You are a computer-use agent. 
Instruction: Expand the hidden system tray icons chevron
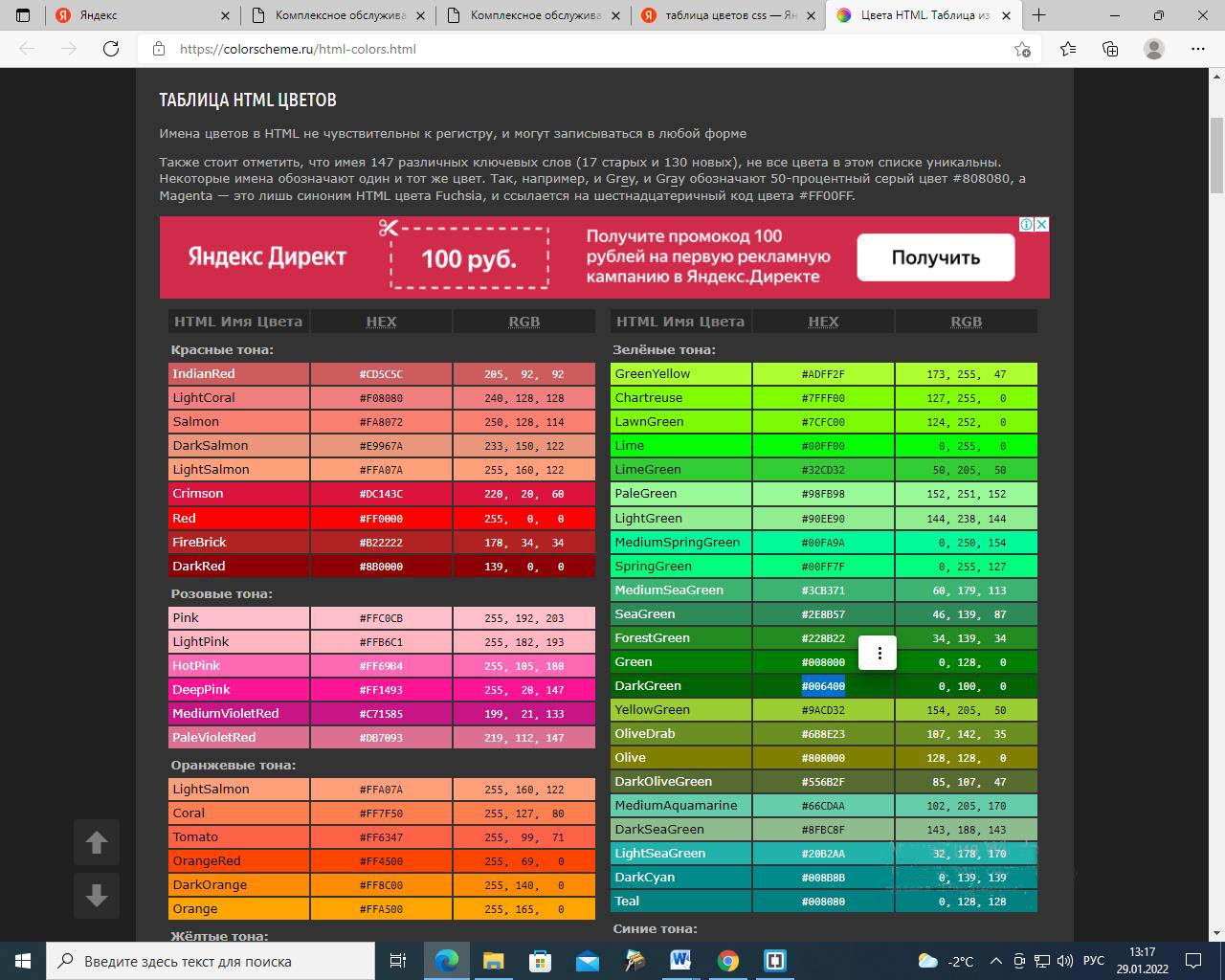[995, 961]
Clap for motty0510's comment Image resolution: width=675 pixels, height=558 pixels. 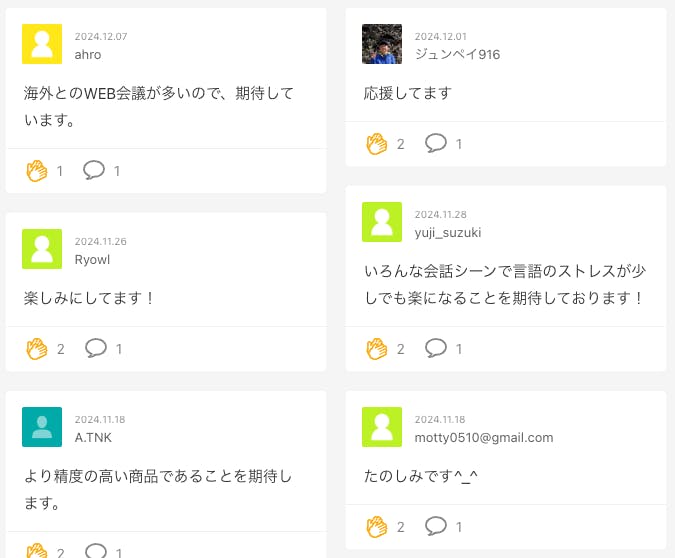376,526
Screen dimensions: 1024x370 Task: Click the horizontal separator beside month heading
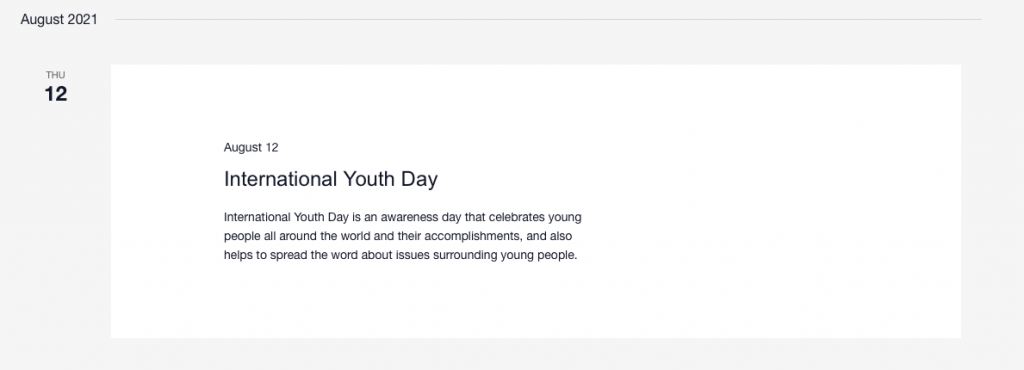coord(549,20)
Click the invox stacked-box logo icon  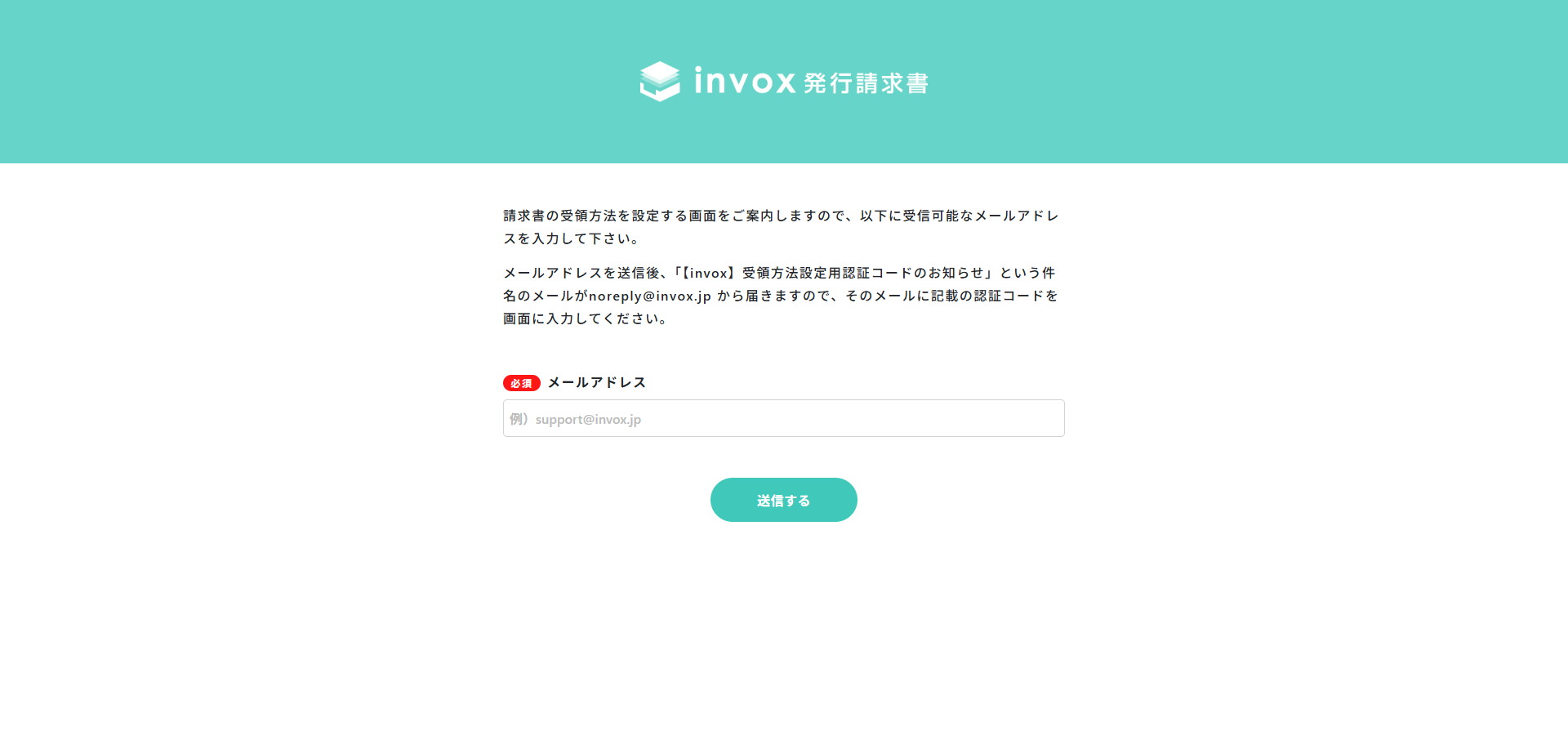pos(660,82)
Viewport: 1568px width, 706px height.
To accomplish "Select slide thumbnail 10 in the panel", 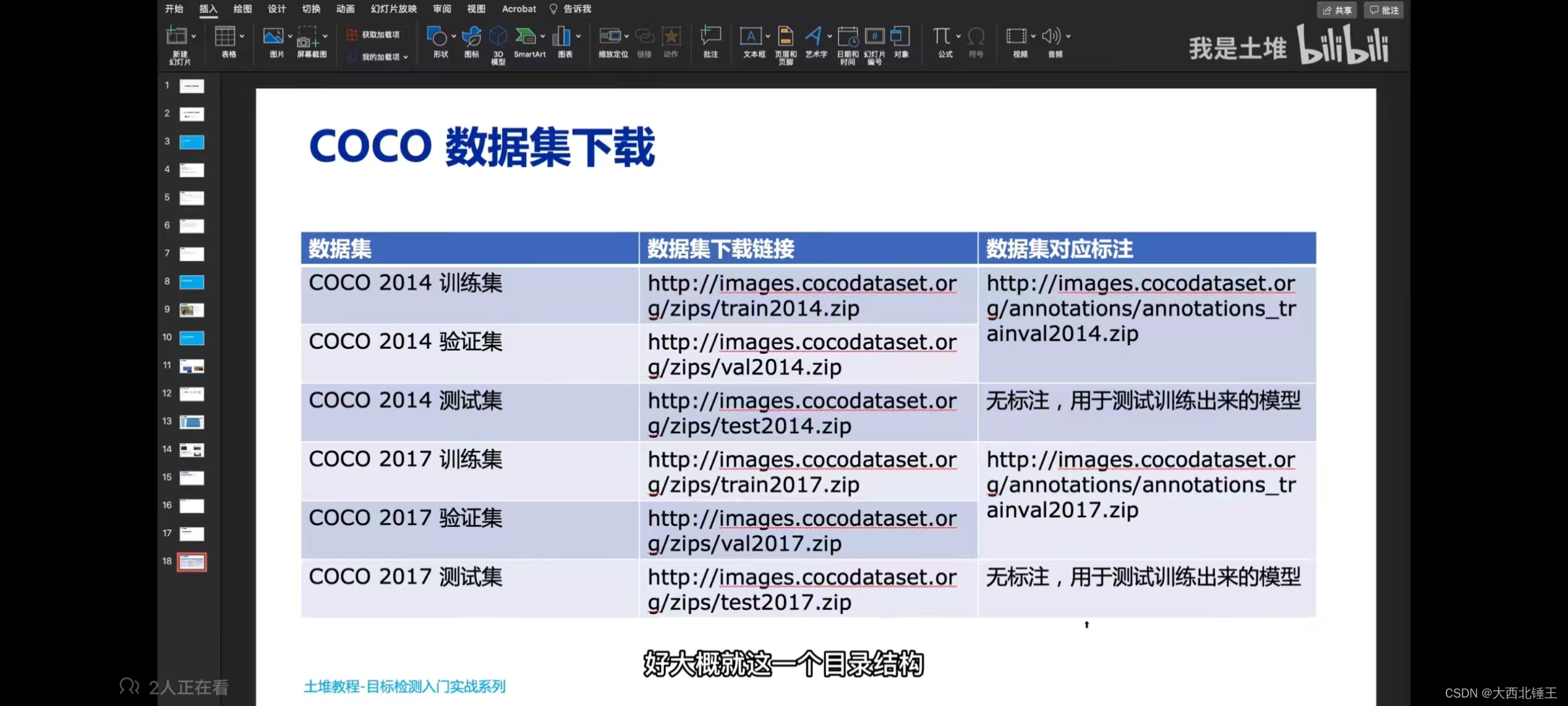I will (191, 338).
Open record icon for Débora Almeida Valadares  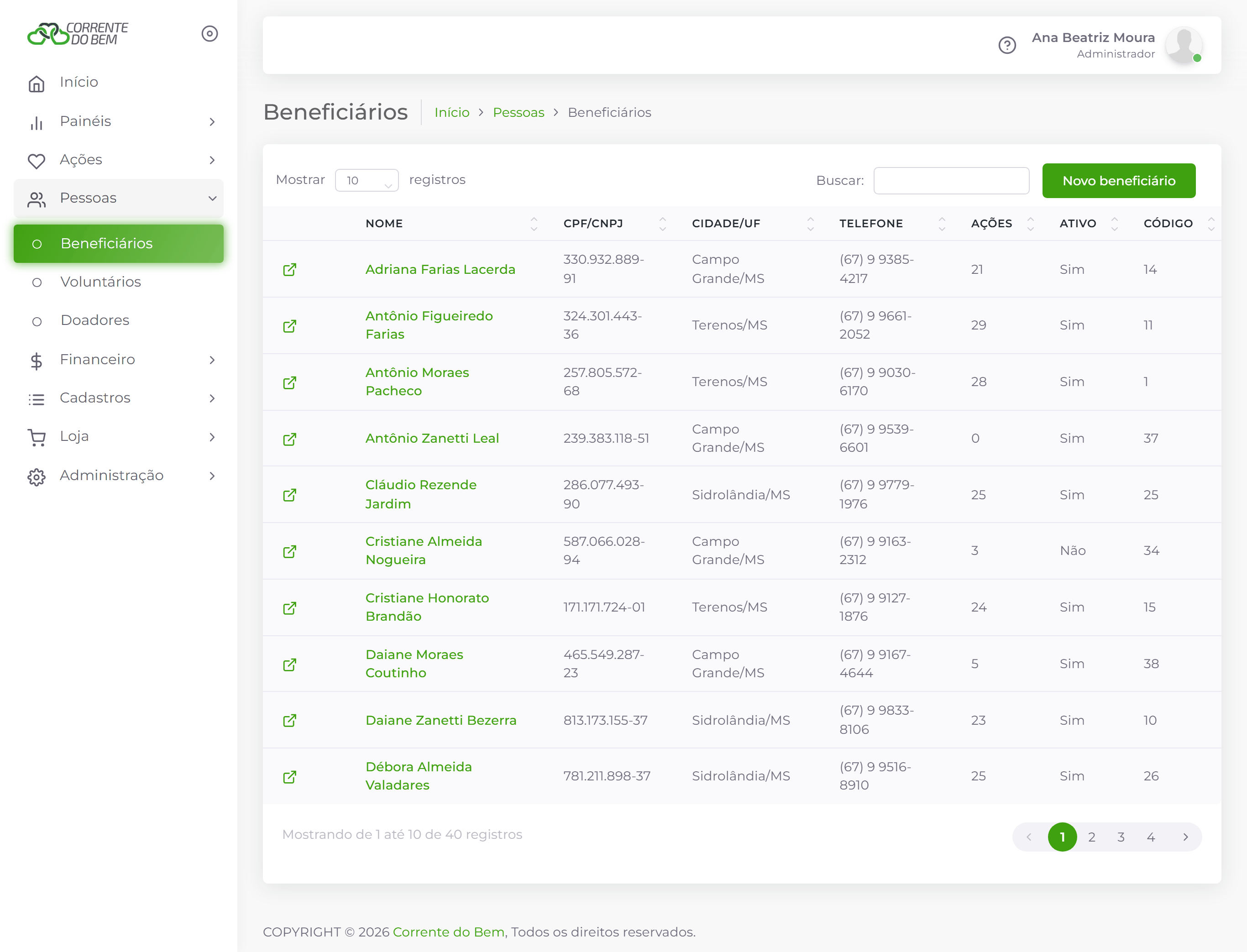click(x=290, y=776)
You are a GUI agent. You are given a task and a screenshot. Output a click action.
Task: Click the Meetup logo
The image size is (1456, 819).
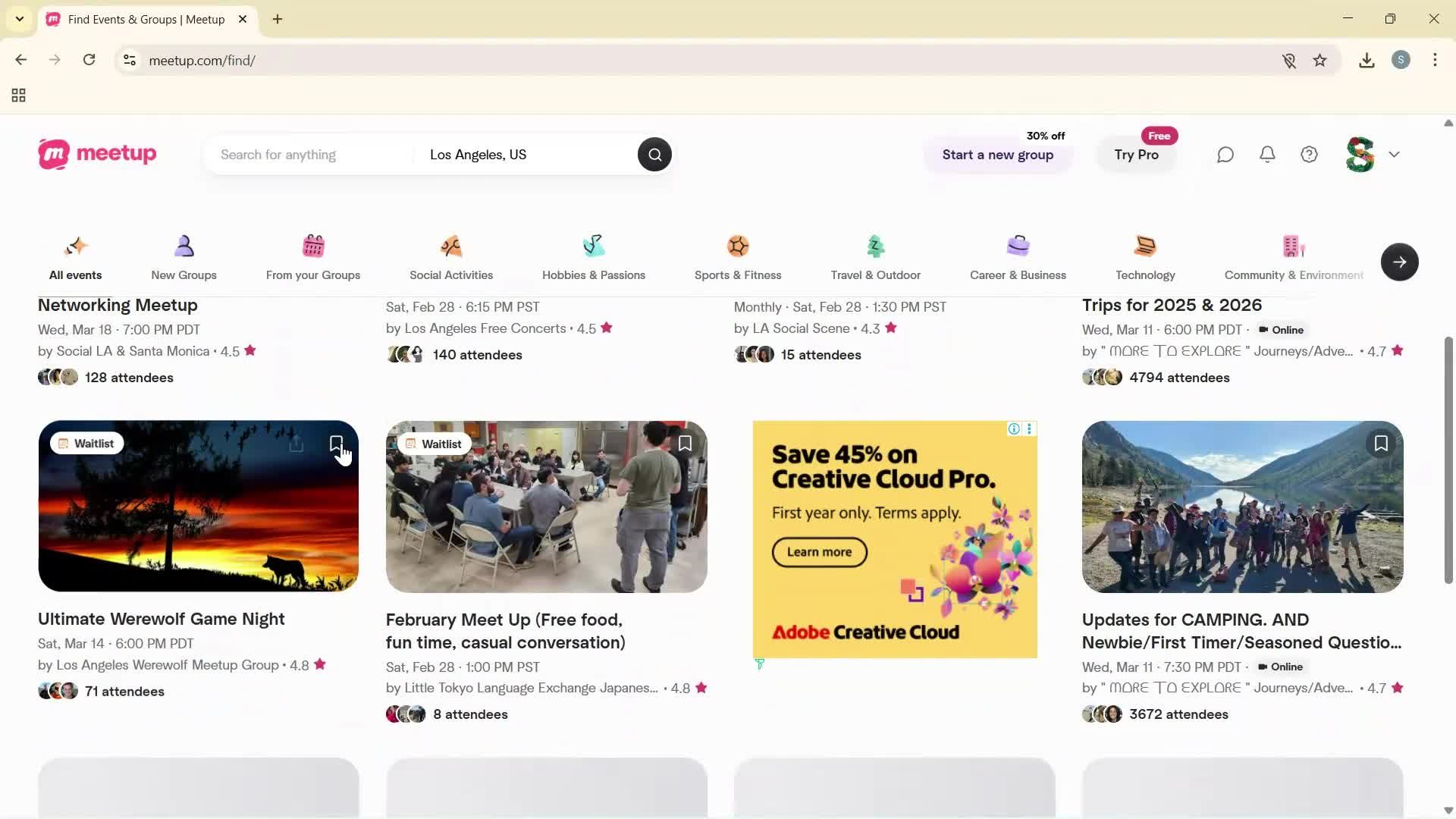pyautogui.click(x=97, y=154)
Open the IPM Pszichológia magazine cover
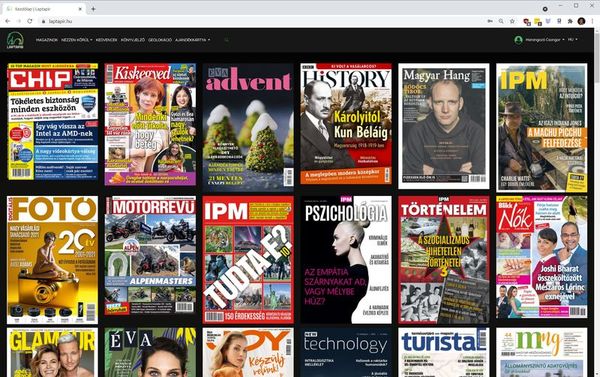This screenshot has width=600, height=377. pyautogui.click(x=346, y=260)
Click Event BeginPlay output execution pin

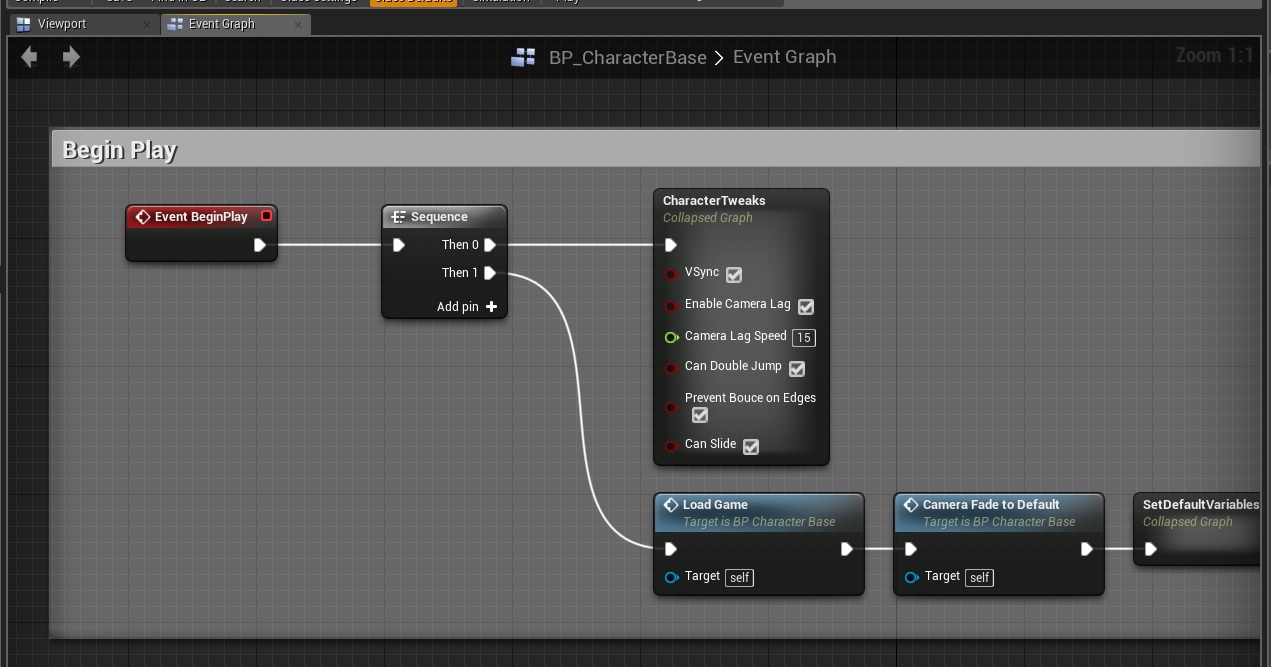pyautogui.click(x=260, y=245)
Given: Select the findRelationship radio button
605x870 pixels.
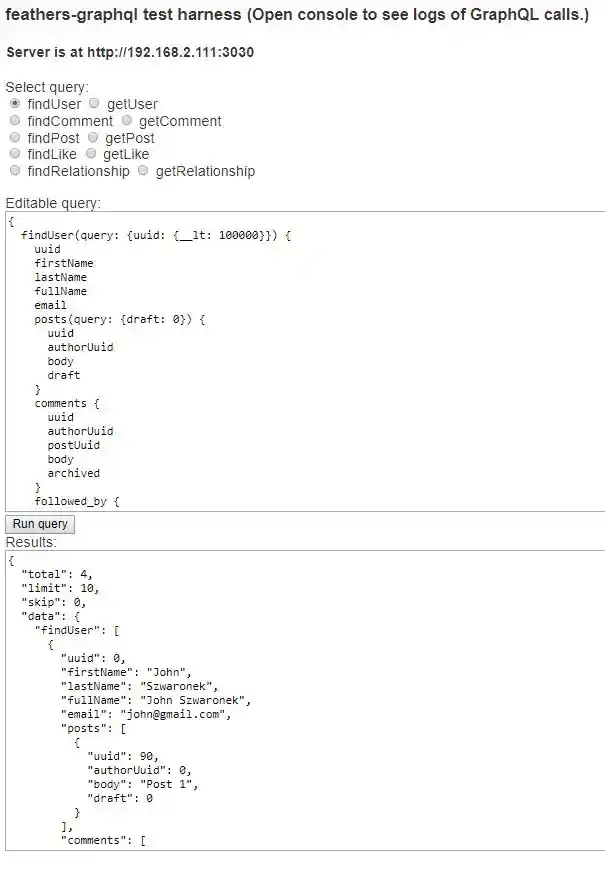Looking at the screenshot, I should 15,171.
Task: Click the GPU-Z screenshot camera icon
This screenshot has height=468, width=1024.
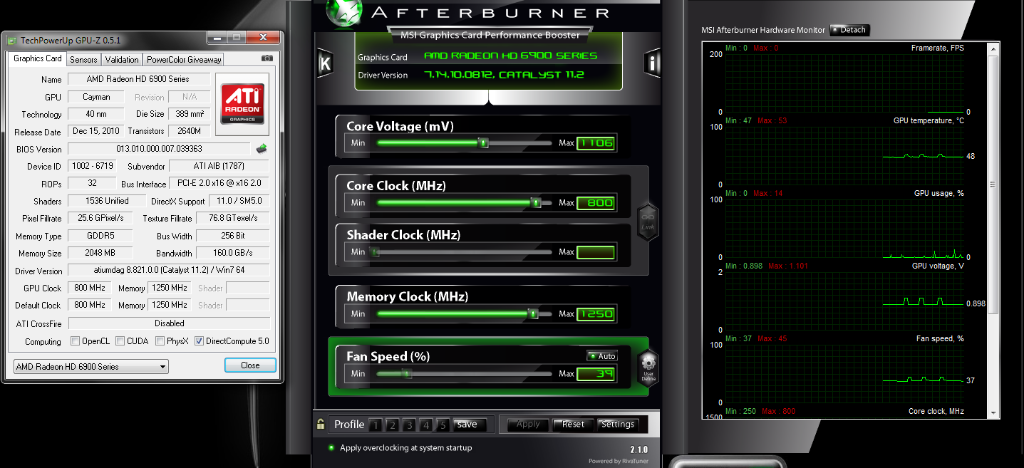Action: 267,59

━━━━━━

Zwróć dosłownie wszystkie wiersze od tego, który zawiera „Task: Click the GPU-Z screenshot camera icon”, aż do końca wpisów, włącznie z nim. Obrazy pomiń.

Task: Click the GPU-Z screenshot camera icon
This screenshot has height=468, width=1024.
Action: 267,59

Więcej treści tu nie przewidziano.